▶ _O que fazer_:
1. Reproduza, do texto sobre o Hospital Pedro II, tudo desde "Quem está à" até "enviados ao hospital-dia.".
2. Reescreva em forma de lista o parágrafo do texto sobre o Hospital Pedro II que começa com "Quem está à frente dessa retomada", conservando seus fatos principais.

▶ _Trecho selecionado_:
------------------------------------
Nilsa e Rafael são exemplos do processo que está sendo retomado no Hospital Pedro II, municipalizado em janeiro. Embora a consagrada experiência do hospital-dia seja adotada em diversos centros psiquiátricos, na instituição a prática tem um significado simbólico. Foi ali que a psiquiatra Nise da Silveira (leia quadro à pág. 56) revolucionou o tratamento da saúde mental. Por isso, a atual equipe quer rebatizá-lo de Hospital Psiquiátrico Nise da Silveira. Ao mesmo tempo, o centro volta à vanguarda da psiquiatria.

Quem está à frente dessa retomada é o psiquiatra Edmar Oliveira, 48 anos. Mas sua tarefa não é fácil. Apesar de sua proposta ser a de acabar com o hospício, muitos dos que estão no hospital-dia não têm dinheiro sequer para as passagens de ônibus para voltar para casa. Muitos resolvem seu problema com o que produzem nas oficinas, como Nilsa, que ganha dinheiro com as quentinhas que vende. Além disso, há 160 pacientes internados nas enfermarias que não têm condições de reatar seus laços familiares. Para eles, a solução seria viver lá como se estivessem em suas casas. Por enquanto, porém, existem apenas duas casas que poderiam ser usadas como moradia, além de outras 12, ocupadas por funcionários. Existem ainda 127 pacientes internados em crise, que serão tratados e enviados ao hospital-dia.

As experiências alternativas do Pedro II ganham força. Há um centro comunitário onde são desenvolvidas atividades, como bailes, que misturam os pacientes à comunidade. Um passo à frente, em contraste com os folhetos de venda de um luxuoso condomínio que indicam a estação de trem, a drogaria e a confeitaria do bairro, mas nem sequer mencionam a vizinhança com o hospital psiquiátrico.
------------------------------------
[Entradas salvas]
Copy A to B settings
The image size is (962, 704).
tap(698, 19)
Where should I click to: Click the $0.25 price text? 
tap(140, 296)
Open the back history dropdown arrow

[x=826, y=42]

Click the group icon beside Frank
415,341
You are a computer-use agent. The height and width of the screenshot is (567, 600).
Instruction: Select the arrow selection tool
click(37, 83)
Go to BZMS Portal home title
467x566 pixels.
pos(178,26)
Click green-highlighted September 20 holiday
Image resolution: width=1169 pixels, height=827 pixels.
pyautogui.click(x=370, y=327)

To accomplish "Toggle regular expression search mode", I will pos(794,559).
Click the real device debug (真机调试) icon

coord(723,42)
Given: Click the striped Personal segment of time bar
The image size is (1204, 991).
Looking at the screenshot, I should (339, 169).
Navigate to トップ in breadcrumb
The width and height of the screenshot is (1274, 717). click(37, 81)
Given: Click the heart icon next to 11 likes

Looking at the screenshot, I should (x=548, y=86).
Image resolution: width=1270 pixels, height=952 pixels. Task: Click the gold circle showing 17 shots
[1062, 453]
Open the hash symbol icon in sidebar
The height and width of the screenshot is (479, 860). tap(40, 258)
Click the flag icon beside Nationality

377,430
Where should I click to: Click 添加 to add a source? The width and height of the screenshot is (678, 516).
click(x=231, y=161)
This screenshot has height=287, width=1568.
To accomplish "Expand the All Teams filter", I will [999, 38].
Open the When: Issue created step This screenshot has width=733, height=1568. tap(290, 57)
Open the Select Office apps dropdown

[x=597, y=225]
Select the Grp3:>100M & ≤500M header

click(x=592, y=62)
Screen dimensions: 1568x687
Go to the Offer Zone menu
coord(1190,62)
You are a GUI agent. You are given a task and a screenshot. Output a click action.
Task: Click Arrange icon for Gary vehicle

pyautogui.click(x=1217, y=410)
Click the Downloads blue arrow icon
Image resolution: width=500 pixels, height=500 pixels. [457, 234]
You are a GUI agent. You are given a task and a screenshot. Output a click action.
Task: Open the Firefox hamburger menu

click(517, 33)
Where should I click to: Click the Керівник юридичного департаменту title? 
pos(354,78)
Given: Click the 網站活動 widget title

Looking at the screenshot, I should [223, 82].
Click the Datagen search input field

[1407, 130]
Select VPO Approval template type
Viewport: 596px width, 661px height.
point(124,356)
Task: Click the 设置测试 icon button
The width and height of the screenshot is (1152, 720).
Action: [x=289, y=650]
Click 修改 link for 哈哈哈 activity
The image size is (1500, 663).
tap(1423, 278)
------------------------------------
▶ _Respostas esperadas_:
1.
Quem está à frente dessa retomada é o psiquiatra Edmar Oliveira, 48 anos. Mas sua tarefa não é fácil. Apesar de sua proposta ser a de acabar com o hospício, muitos dos que estão no hospital-dia não têm dinheiro sequer para as passagens de ônibus para voltar para casa. Muitos resolvem seu problema com o que produzem nas oficinas, como Nilsa, que ganha dinheiro com as quentinhas que vende. Além disso, há 160 pacientes internados nas enfermarias que não têm condições de reatar seus laços familiares. Para eles, a solução seria viver lá como se estivessem em suas casas. Por enquanto, porém, existem apenas duas casas que poderiam ser usadas como moradia, além de outras 12, ocupadas por funcionários. Existem ainda 127 pacientes internados em crise, que serão tratados e enviados ao hospital-dia.

2.
- O psiquiatra Edmar Oliveira, de 48 anos, lidera a retomada, com a proposta de acabar com o hospício.
- Muitos pacientes do hospital-dia não têm dinheiro nem para a passagem de ônibus de volta para casa. Vários resolvem isso com o que produzem nas oficinas, como Nilsa, que vende quentinhas.
- Há 160 pacientes internados nas enfermarias sem condições de reatar laços familiares. Para eles, a solução seria viver no hospital como se estivessem em casa.
- Por enquanto, existem apenas duas casas que poderiam servir de moradia, além de outras 12 ocupadas por funcionários.
- Há ainda 127 pacientes internados em crise, que serão tratados e enviados ao hospital-dia.